If $\mathbb{Z}$ satisfies an identity $\eta$, then every **commutative** ring satisfies $\eta$? And related questions. Assume all rings have unity and that ring homomorphisms preserve unity.
Now by general principles, if every free object in the category of rings satisfies an identity $\eta$, then every object in the category of rings satisfies $\eta.$ However, its not the case that if the free ring on the empty set of generators (namely $\mathbb{Z}$) satisfies an identity $\eta$, then every ring satisfies $\eta$. In particular, take $\eta$ to denote commutativity.

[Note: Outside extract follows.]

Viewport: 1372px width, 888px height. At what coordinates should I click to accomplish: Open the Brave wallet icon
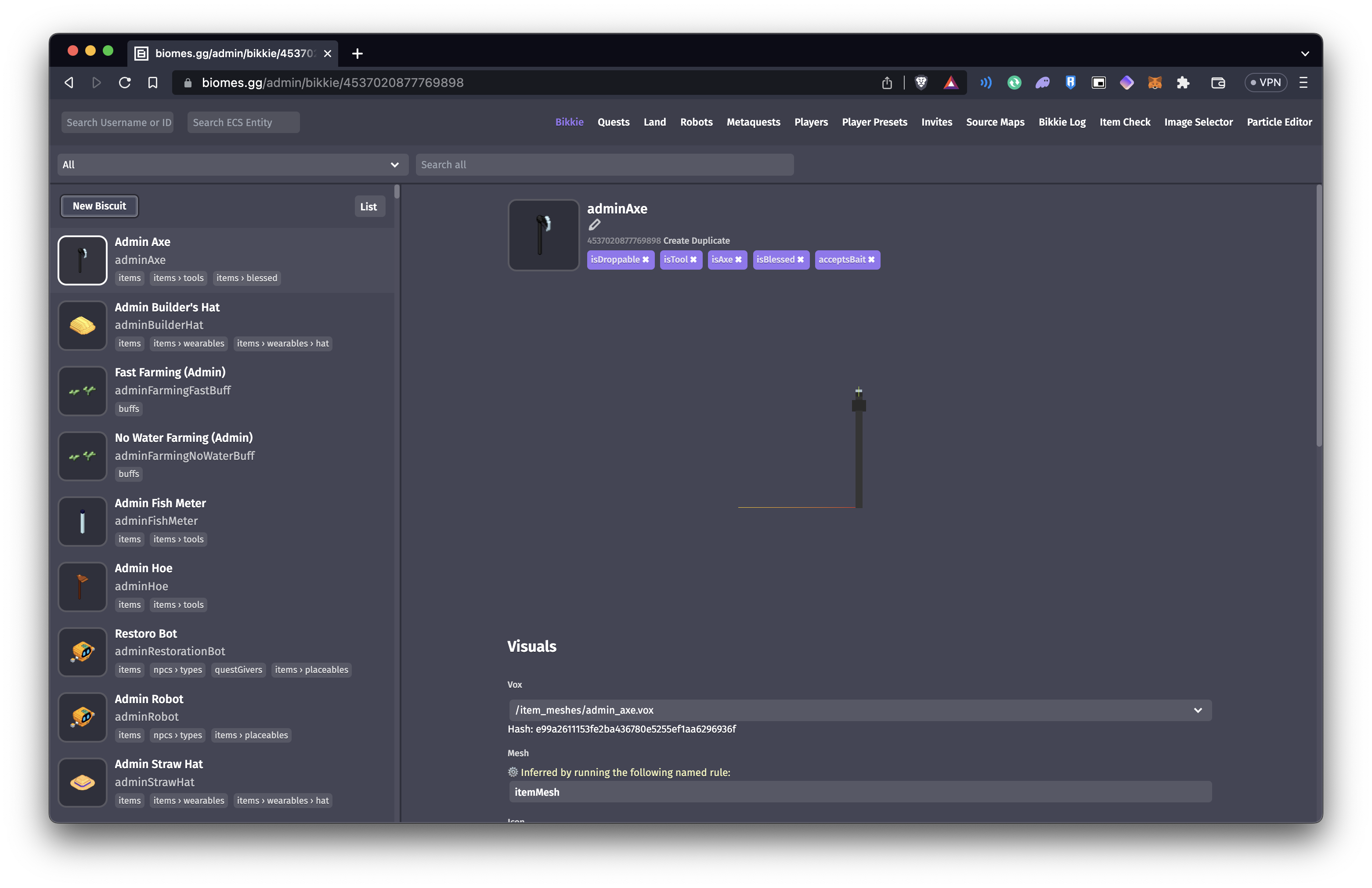coord(1217,83)
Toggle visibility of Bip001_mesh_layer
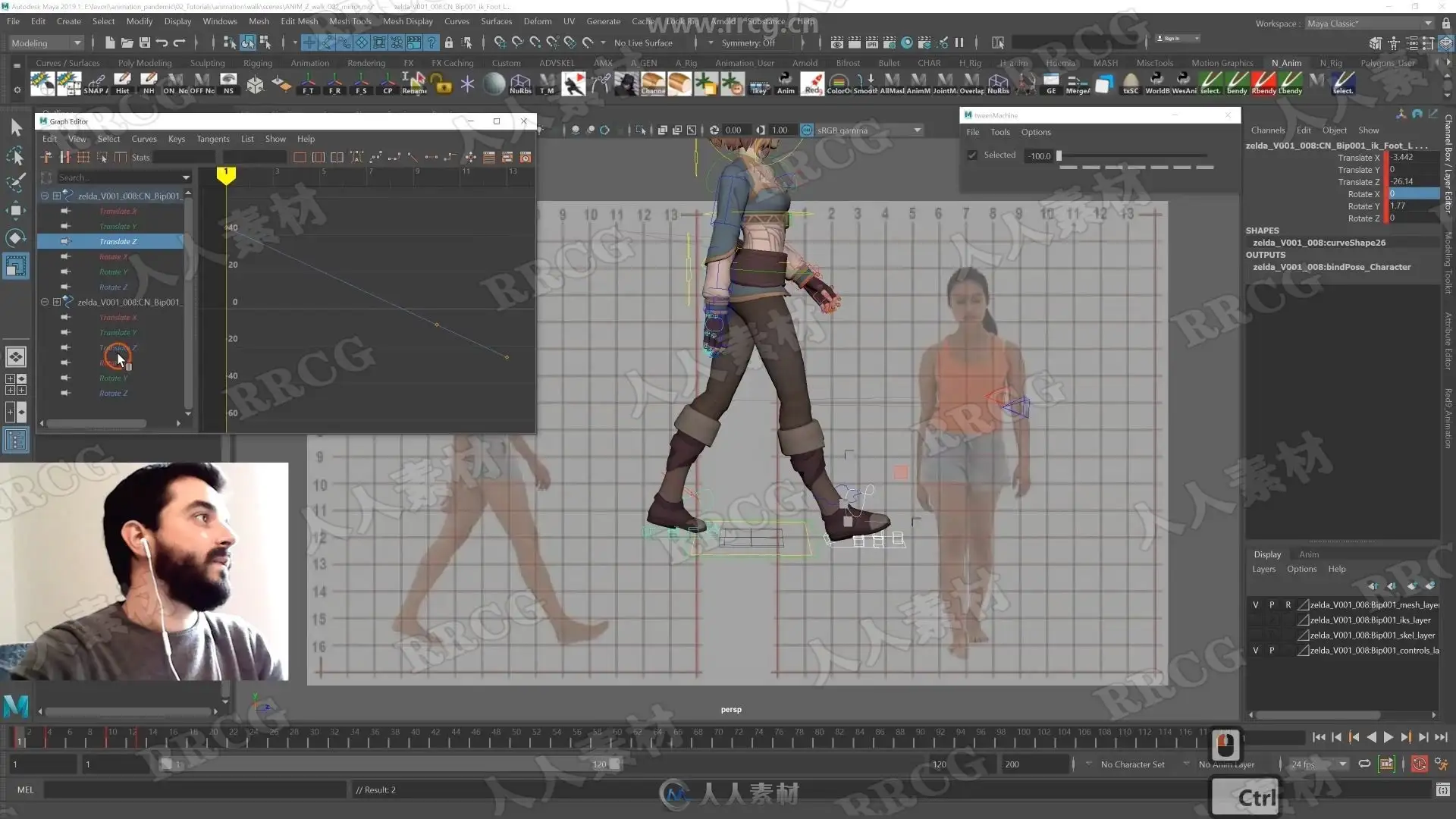 [1256, 605]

Question 0. Is it true that if $\mathbb{Z}$ satisfies an identity $\eta$, then every commutative ring satisfies $\eta$?
Question 1. Is there an accepted terminology for algebraic theories $T$ such that letting $Z$ denote the initial $T$-algebra, the following holds? "For all identities $\eta$ in the language of $T$, it holds that if $Z$ satisfies $\eta$, then every model of $T$ satisfies $\eta$."
Question 2. Is there a good characterization of such theories $T$?
 A: Question 0: Every identity in the language of rings is equivalent to one of the form $p(\overline{x}) = 0$, where $p(\overline{x})\in \mathbb{Z}[x_1,\dots,x_n]$ for some $n$. So the question amounts to: if a polynomial in $\mathbb{Z}[x_1,\dots,x_n]$ is $0$ at all points of $\mathbb{Z}^n$, is the zero polynomial? 
The answer is yes. There are fancy ways to see this, but one can prove it by a simple induction. It's clearly true for polynomials in $0$ variables (which are just integers). Now suppose $p(\overline{x})\in \mathbb{Z}[x_1,\dots,x_n]$, $n\geq 1$, and $p\neq 0$. Rewrite $p$ as a polynomial in $x_n$ with coefficients in $\mathbb{Z}[x_1,\dots,x_{n-1}]$:  $$p(x_1,\dots,x_n) = \sum_{i = 0}^d q_i(x_1,\dots,x_{n-1})x_n^i.$$
Since $p\neq 0$, $q_i\neq 0$ for some $i$. By induction, there are some $a_1,\dots,a_{n-1}$ in $\mathbb{Z}^{n-1}$ such that $q_i(a_1,\dots,a_{n-1}) \neq 0$. But then $p(a_1,\dots,a_{n-1},x_n)$ is a nonzero polynomial in one variable, $x_n$. A nonzero polynomial can have at most finitely many zeros in an integral domain, so there is some $a_n\in \mathbb{Z}$ such that $p(a_1,\dots,a_{n-1},a_n)\neq 0$, and we're done.
Questions 1 and 2: If we have an algebraic theory $T$ and a collection of models $\{A_i\}_{i\in I}$ such that whenever an identity holds in all $A_i$, it holds in every model of $T$, we say that $\{A_i\}_{i\in I}$ generate the variety of models of $T$. This is equivalent to saying that every model of $T$ is a quotient of a subalgebra of some product of $(A_i)$s, by Birkhoff's theorem. So you're asking about varieties of algebras which are generated by the initial algebra, which can be characterized as those for which every algebra is a quotient of a subalgebra of a power of the intial object. I'm not sure how satisfying this characterization is, though...
By the way, it's nice to observe what this representation amounts to in the case of commutative rings: Given an arbitrary ring $R$, we can choose a set of generators in order to write it as a quotient of some free commutative ring $F$. Now we want to embed $F$ in a power of $\mathbb{Z}$. We can do this as long as for each nonzero element $f\in F$, there is a map $\phi_f:F\rightarrow \mathbb{Z}$ with $\phi(f)\neq 0$. The product of all these maps $\phi_f$ will be an embedding $\phi:F\rightarrow \prod_{f\in F\setminus\{0\}}\mathbb{Z}$. So what's $\phi_f$? $f$ is a polynomial in finitely many variables, so as we saw above there's some tuple of elements from $\mathbb{Z}$ on which it's not $0$. Map $F$ to $\mathbb{Z}$ by sending the relevant variables to this tuple and all the others to $0$.